The Benjamin Franklin Branch Library in Boyle Heights serves 16 local elementary schools — from public to private — but young students can't go to the busy library after school on Mondays due to deep budget cuts to the Los Angeles Public Library system.

“We no longer have Monday hours,” says Benjamin Franklin Branch manager Alicia Moguel, “so students and other people who rely on our services can't use them.”

Aside from the dying city of Detroit, Los Angeles is the only significant U.S. municipality to close down its entire library system two days a week.

Along with shuttered libraries on Sunday and Monday, L.A. public libraries operate under reduced hours and reduced staffed.

Moguel and her staff, which has been cut in half from four, full-time librarians to two, try their best to serve the public.

“We have a lot of foot traffic,” says the librarian. “We're busier than ever.”

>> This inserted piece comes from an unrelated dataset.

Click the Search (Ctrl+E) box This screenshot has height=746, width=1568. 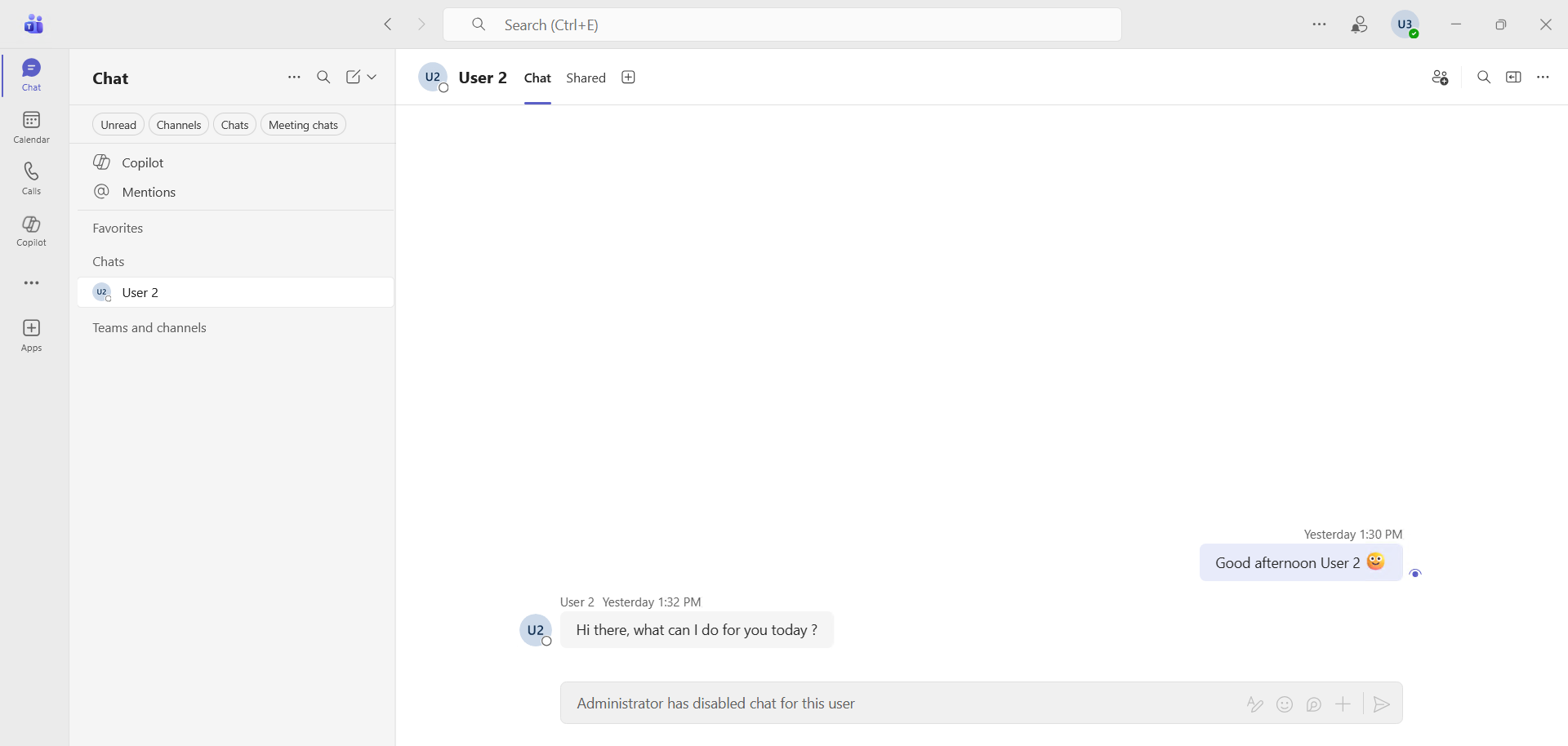pos(782,25)
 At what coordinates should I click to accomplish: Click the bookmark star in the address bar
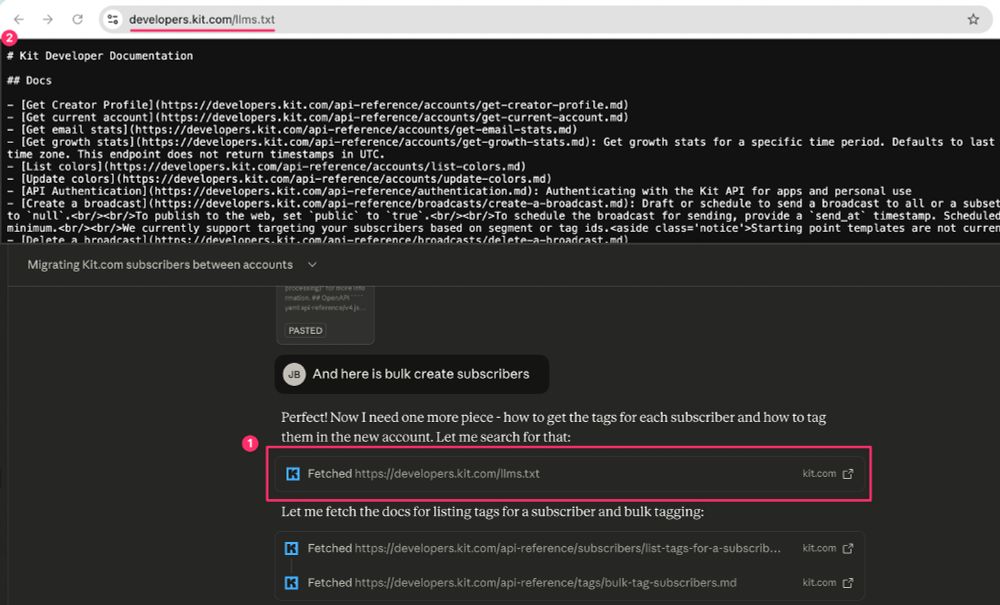point(971,18)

In fact, Moguel says “hundreds” of young students visit the library every week, with tables now jammed during the only two evenings that the Benjamin Franklin Branch stays open — three nights a week, the library closes at 5:30 p.m.

Besides kids, adults who don't have a computer at home need to use the library's computers to apply for jobs — the only way many employers will take an application.

“We have people in our community who have been hit hard by the economic crisis,” says Moguel.

It's a shocking situation, in which politicians have quickly turned one of the largest and most respected library systems in the country into an institution that's now less student-friendly, less senior citizen-friendly, and less family-friendly.

L.A. Weekly, in fact, uncovered these embarrassing truths in the widely-read feature story “City of Airheads,” which outraged many L.A. residents.

But Measure L, an initiative authored by L.A. City Councilman Bernard Parks, seeks to help those kids and families by better funding L.A.'s public libraries.

The ballot measure will not increase taxes, but dedicates a slightly larger slice of existing money in the city's general fund to the library system.

Measure L has been endorsed by Valley Industry and Commerce Association, AFL-CIO's Los Angeles County Federation of Labor, the Los Angeles NAACP, the PEN Center USA, former Mayor of Los Angeles Richard Riordan, and many other politicians, labor unions, and civic groups.

On March 8, voters will ultimately decide if Measure L will pass or fail, and if L.A.'s public libraries will or will not suffer more drastic budget cuts in the future.